RAMJI RAO Vs. CHINDAN NAIR
LAWS(KER)-1967-7-29
HIGH COURT OF KERALA
Decided on July 28,1967

RAMJI RAO Appellant
VERSUS
CHINDAN NAIR Respondents

JUDGEMENT

- (1.) The revision petition arises out of a suit for the recovery of rent due for the Malabar year 1140. The contract of lease between the parties is evidenced by Ex. B 1 dated 27-5-1948. The rent fixed in Ex B 1 is 22 parahs of paddy per annum. It is seen from Ex. B 1 that a sum of Rs. 200/- was received by the plaintiff from the defendant for which interest at 8 parahs of paddy per annum is stipulated. According to the terms of Ex. B 1 the defendant is entitled to appropriate the interest due to him from out of the rent payable to the plaintiff.
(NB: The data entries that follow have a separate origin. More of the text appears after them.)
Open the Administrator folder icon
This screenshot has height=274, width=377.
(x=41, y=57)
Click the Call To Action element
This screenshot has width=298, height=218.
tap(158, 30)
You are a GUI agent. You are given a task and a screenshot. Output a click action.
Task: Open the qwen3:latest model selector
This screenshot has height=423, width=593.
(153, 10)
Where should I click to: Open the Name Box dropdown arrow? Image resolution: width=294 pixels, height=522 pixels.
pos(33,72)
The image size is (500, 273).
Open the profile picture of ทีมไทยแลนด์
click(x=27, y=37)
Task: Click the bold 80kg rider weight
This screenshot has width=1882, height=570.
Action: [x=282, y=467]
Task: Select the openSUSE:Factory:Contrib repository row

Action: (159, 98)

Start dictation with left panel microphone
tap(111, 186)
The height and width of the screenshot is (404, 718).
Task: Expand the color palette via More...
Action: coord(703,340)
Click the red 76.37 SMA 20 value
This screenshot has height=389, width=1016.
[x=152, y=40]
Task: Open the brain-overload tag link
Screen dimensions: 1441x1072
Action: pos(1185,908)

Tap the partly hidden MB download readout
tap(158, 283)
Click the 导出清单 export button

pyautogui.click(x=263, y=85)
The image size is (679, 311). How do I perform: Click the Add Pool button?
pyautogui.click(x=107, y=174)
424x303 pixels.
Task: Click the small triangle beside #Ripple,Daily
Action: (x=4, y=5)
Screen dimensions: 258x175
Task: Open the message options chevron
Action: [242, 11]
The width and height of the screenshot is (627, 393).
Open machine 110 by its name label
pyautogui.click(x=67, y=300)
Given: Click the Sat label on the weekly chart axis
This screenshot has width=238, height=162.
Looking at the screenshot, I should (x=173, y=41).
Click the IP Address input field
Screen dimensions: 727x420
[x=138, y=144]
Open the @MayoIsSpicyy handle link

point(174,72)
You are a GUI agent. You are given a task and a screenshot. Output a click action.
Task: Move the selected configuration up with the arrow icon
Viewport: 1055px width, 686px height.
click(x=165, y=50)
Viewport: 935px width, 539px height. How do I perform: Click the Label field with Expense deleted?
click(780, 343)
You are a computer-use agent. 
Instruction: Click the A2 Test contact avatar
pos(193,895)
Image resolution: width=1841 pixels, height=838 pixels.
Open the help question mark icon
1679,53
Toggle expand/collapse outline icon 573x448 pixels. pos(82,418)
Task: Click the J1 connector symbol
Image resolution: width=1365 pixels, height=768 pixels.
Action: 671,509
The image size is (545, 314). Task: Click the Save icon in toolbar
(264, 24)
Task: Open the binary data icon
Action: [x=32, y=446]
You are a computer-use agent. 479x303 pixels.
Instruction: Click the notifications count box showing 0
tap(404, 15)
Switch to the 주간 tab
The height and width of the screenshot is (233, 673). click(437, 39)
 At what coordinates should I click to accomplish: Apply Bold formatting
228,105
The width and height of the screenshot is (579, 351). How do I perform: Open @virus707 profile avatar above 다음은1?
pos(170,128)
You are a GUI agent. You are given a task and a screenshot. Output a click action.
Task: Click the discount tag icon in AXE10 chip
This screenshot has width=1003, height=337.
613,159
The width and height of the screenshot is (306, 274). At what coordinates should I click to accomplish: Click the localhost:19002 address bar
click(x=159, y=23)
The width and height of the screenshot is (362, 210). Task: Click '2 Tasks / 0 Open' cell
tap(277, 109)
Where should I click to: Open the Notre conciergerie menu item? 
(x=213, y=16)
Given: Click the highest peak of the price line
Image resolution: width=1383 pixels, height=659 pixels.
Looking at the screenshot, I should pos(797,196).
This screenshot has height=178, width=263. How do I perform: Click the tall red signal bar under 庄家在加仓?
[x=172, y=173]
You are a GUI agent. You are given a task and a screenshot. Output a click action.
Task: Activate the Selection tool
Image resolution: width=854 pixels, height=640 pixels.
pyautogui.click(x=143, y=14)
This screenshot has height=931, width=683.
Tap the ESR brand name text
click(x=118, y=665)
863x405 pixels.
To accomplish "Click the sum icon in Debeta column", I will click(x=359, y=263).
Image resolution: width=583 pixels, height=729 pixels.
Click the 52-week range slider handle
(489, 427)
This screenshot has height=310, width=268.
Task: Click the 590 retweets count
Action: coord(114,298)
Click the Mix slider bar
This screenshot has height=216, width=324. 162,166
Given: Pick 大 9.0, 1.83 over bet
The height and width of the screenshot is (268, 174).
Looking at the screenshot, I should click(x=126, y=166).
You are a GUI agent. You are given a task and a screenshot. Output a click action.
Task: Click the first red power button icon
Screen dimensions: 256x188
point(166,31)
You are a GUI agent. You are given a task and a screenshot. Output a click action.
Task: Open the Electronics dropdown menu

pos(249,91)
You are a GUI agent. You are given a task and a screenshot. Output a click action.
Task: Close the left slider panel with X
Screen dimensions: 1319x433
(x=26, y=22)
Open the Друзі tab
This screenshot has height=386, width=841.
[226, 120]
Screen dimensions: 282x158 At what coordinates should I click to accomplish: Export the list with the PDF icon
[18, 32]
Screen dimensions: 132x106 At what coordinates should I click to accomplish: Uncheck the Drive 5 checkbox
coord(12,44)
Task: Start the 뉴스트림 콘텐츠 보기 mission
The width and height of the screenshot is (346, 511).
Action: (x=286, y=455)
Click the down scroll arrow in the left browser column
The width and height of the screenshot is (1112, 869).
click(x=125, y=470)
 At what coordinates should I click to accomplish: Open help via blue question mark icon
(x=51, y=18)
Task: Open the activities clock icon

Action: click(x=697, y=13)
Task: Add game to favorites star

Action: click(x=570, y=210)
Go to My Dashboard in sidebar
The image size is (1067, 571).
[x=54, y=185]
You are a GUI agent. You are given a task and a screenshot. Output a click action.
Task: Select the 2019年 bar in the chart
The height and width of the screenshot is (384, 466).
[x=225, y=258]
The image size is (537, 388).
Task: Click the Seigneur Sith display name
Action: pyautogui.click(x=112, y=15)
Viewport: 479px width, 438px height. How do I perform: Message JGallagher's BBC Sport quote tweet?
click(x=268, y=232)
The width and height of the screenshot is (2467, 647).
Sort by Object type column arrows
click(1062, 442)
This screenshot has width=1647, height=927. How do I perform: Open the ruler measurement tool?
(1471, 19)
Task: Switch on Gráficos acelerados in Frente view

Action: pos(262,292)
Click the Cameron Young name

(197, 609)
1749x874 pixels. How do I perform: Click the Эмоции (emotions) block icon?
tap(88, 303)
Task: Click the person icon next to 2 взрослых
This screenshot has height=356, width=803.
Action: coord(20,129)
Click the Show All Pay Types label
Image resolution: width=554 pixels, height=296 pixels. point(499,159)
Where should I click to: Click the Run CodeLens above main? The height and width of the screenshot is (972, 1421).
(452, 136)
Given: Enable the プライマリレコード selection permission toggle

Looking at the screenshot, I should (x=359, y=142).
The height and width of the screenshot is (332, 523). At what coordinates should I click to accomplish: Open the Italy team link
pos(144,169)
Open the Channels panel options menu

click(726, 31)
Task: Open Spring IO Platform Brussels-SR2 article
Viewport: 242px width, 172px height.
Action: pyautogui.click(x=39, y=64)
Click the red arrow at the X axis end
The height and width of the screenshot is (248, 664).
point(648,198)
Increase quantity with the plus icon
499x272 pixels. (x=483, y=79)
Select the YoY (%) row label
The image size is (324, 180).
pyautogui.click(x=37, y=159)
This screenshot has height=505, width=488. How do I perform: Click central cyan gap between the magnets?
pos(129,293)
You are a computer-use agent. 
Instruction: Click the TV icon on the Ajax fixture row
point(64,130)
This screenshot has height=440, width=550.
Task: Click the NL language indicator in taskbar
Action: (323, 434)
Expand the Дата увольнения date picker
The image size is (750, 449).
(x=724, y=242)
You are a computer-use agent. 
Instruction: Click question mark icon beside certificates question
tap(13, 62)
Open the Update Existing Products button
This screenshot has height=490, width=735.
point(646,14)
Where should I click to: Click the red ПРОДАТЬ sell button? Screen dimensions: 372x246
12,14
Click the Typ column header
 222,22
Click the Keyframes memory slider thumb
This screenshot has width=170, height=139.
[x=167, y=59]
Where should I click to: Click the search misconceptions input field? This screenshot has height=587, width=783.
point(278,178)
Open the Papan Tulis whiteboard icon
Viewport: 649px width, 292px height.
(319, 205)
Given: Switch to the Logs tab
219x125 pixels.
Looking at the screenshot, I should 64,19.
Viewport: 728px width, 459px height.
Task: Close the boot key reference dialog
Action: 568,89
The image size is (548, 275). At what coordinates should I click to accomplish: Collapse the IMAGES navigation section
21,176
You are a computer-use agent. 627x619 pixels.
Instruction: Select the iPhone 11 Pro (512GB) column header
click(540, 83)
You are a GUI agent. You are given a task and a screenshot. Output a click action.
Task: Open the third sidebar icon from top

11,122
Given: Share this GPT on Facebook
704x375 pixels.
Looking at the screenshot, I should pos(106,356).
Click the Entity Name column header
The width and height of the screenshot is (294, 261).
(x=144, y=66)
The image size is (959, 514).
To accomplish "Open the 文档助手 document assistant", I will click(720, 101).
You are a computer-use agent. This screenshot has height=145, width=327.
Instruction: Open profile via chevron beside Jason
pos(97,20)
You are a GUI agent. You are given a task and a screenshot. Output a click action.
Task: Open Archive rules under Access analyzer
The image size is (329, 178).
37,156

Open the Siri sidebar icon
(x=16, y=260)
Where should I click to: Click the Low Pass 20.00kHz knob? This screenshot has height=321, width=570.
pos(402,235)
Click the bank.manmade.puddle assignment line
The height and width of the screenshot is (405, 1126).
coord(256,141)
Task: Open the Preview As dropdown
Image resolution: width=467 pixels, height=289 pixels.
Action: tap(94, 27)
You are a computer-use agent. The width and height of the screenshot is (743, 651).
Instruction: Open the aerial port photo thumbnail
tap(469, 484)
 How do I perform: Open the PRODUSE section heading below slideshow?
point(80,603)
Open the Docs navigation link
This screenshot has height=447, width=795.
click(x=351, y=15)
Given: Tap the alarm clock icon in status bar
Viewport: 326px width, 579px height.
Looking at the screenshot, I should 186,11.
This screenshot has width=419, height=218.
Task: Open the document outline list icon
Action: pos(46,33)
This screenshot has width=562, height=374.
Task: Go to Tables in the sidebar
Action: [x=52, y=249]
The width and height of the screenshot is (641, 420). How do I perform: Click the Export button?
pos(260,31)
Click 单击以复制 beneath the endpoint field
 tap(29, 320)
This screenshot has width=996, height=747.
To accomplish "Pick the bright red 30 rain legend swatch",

In O. A. No. 1492 of 1964 fair rent for the property comprised in Ex. B 1 has been fixed at 16 1/2 mudra parahs of paddy per annum under the provisions of Kerala Act 1 of 1964. The suit is filed by the plaintiff for recovery of the value of 16 1/2 mudra parahs of paddy being the rent payable for 1140 M.E. One of the contentions raised by the defendant with which alone we are concerned in the civil revision petition is that he is entitled to appropriate the interest due to him from out of the fair rent and he is liable only for the balance. The plea of the defendant was upheld by the learned Munsiff and the plaintiff was granted a decree for recovery of the value of 8 1/2 parahs of paddy. The plaintiff claims in the civil revision petition a decree for the value of the balance 8 parahs of paddy.
(2.) An almost identical question arose for decision in Kunhi Velayi alias Velayudhan v. P. K. Velayudhan 1961 KLT 449 . The facts were that the landlord filed a suit for recovery of fair rent fixed under the provision of the Malabar Tenancy Act. The tenant claimed for deduction of the interest due on the munpattom amount from the rent. It was contended on behalf of the landlord that the right to deduct paddy on account of interest cannot survive the proceedings for the fixation of fair rent and the right of the tenant to claim interest was lost on account of impossibility of performance or frustration. In overruling these contentions M. A. Ansari, C. J. observed thus: "Under S.16 of the Malabar Tenancy Act the obligation to pay rent is variable but that power does not extend beyond, and the right to deduct interest on account of munpattom is not so intimately connected with the fixation of fair rent as to be governed by the section. Therefore permission for deduction would not be varied by exercise of powers under the section, not, as a matter of fact, any such other been given in this case. It follows that the right of the tenant has not been lost unless the landlord claims impossibility of performance or frustration. But then, changed conditions, under all circumstances are not sufficient ground for discharging the obligation. ............ Though by fixation of fair rent, the landlord's benefits been substantially reduced, yet it cannot be said that the right has become radically different. The right to receive the rent is there; and so is the advance amount with the landlord. It is true the obligation has become more burdensome; but, on that ground alone, contractual rights cannot be eliminated." The above observations were relied on for the respondent to support the decree passed by the lower court.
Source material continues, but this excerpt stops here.